UVA 816 Abbott's Revenge(带方向的bfs）

​​UVA 816​​

题意

给你一幅图， 求起点到终点最短路，图中每个节点进入的朝向跟出去的方向题目会给出。

分析

用一个三元组来保存状态(r, c, dir),代表当前位置在r, c。面朝dir方向。

#include<bits/stdc++.h>
using namespace std;

struct Node
{
    int r, c, dir; // 站在(r,c)，面朝方向dir(0~3分别表示N, E, S, W)
    Node(int r = 0, int c = 0, int dir = 0) : r(r), c(c), dir(dir) {}
};

const int maxn = 10;
const char *dirs = "NESW"; // 顺时针旋转
const char *turns = "FLR";

int has_edge[maxn][maxn][4][3];
int d[maxn][maxn][4];
Node p[maxn][maxn][4];
int r0, c0, dir, r1, c1, r2, c2;

int dir_id(char c) { return strchr(dirs, c) - dirs; }
int turn_id(char c) { return strchr(turns, c) - turns; }

const int dr[] = {-1, 0, 1, 0};
const int dc[] = {0, 1, 0, -1};

Node walk(const Node &u, int turn)
{
    int dir = u.dir;
    if (turn == 1)
        dir = (dir + 3) % 4; // 逆时针
    if (turn == 2)
        dir = (dir + 1) % 4; // 顺时针
    return Node(u.r + dr[dir], u.c + dc[dir], dir);
}

bool inside(int r, int c)
{
    return r >= 1 && r <= 9 && c >= 1 && c <= 9;
}

bool read_case()
{
    char s[99], s2[99];
    if (scanf("%s%d%d%s%d%d", s, &r0, &c0, s2, &r2, &c2) != 6)

⁂

任务汇总:
[A] 请根据原文回答下列问题：
(i) “分析”部分用哪个三元组来保存状态？
(ii) 代码中字符串常量 dirs 的值是什么？
(iii) 函数 inside 规定 r 和 c 的取值范围各是多少？
[B] 请逐字抄写原文中以“dir = (dir + 3)”开头、以“inside(int r, int c)”结尾的部分。

源数据:
⁂

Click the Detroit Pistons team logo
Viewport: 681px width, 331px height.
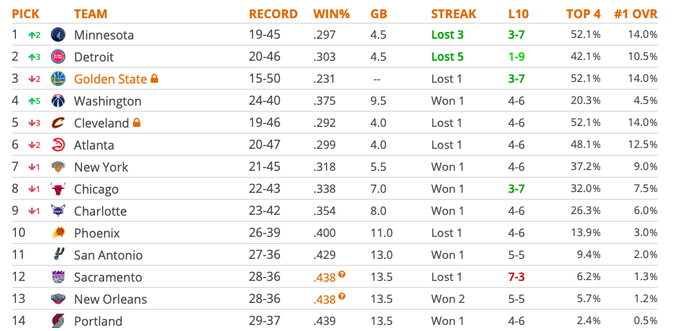tap(58, 57)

⁂

参考答案:
[A]
(i) 三元组 (r, c, dir)。
(ii) "NESW"。
(iii) r 和 c 都在 1 到 9 之间（含 1 和 9）。

[B]
dir = (dir + 3) % 4; // 逆时针
    if (turn == 2)
        dir = (dir + 1) % 4; // 顺时针
    return Node(u.r + dr[dir], u.c + dc[dir], dir);
}

bool inside(int r, int c)